At the end of March the coronavirus pandemic temporarily forced the closure of all 43 Neiman Marcus stores, as well as its two Bergdorf Goodman stores and Last Call outlets, all but stopping sales and crushing revenue. But while that may have been the immediate cause of Neiman’s filing, its problems had been building for years. The company took on an untenable amount of debt as part of two leveraged buyouts by private-equity firms, and Neiman’s did not respond quickly enough to changes in shopping habits. Together, those developments left the group in a precarious position even before the virus hit.
The pandemic has been disastrous for the already weakened retail industry. Last month, sales of clothing and accessories fell by more than half. Those numbers are only expected to get worse in April, because many stores were open for at least some of March (e-commerce, a relatively small contributor to total sales for most store chains, is not enough to save them). Earlier this week, J. Crew filed for bankruptcy. Retailers have furloughed employees, slashed corporate salaries and hoarded cash in a desperate attempt to make it to the end of the shutdown. But there is widespread acknowledgment that Neiman Marcus is not likely to be the last retailer to face the brink.
Still, neither Neiman Marcus — nor Bergdorf Goodman — is likely to disappear completely.
William Susman, managing director at Threadstone Advisors, said he expected the retailer to use bankruptcy to shed some of its leases and reduce its physical footprint, a situation that could make it more attractive to a potential buyer.
“Neiman Marcus has a bad balance sheet, but it’s still a luxury brand,” Mr. Susman said. “They still have a reason to exist.”
Neiman Marcus was founded in Dallas in 1907, just in time to become a magnet for new oil money. It built its reputation on an unabashed embrace of the trappings of luxury — and the dreams of those who aspired to own them, or experience them for a moment. It became famous for its extravagant Christmas catalog, which over the years offered items like an only-at-Neiman’s authentic Guinness pub-in-your-home for $250,000 and a $20 million submarine.
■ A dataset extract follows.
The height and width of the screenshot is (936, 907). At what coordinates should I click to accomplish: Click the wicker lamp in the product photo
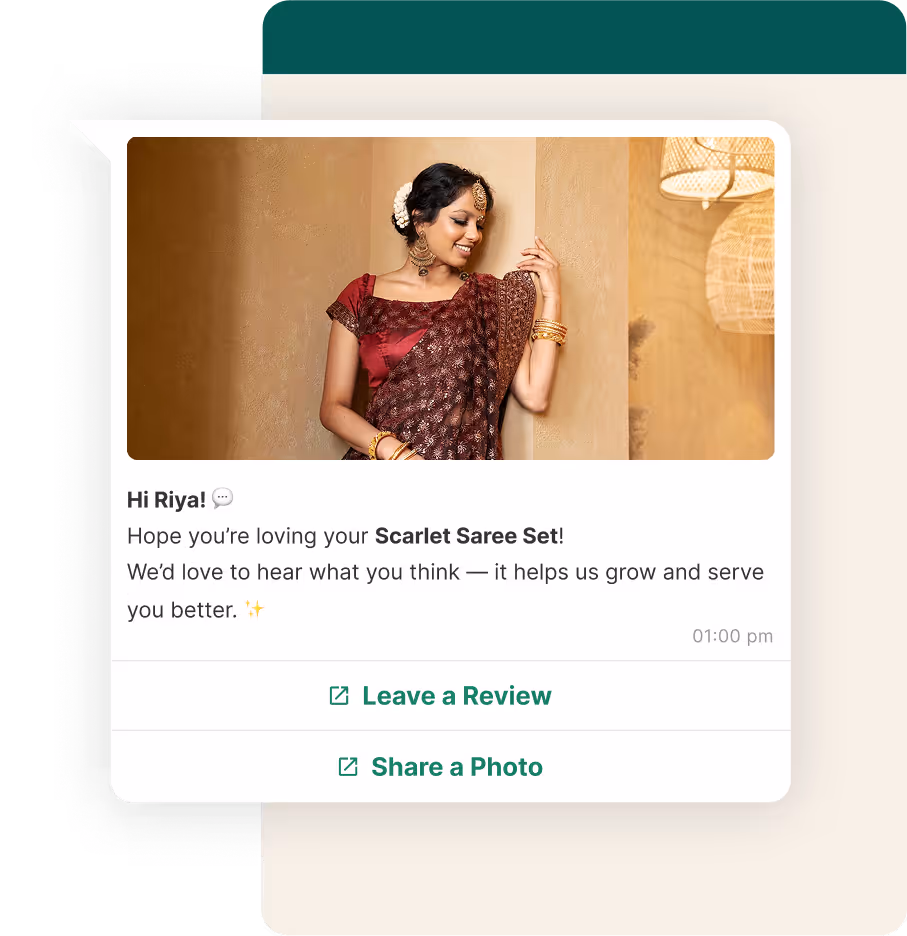point(717,170)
The company’s mastermind was Stanley Marcus, son of one of the founders — Herbert Marcus. (The other founders were Herbert’s sister, Carrie Marcus Neiman and Carrie’s husband, A. L. Neiman). Under his guidance Neiman Marcus became the first department store to hold a weekly fashion show for customers. On the occasion of the Texas Centennial Fair the store held a special extravaganza it called “100 Years of Texas Fashions” and Edna Woolman Chase, the editor of Vogue and a guest, said: “I dreamed all my life of the perfect store for women. Then I saw Neiman Marcus, and my dream had come true.”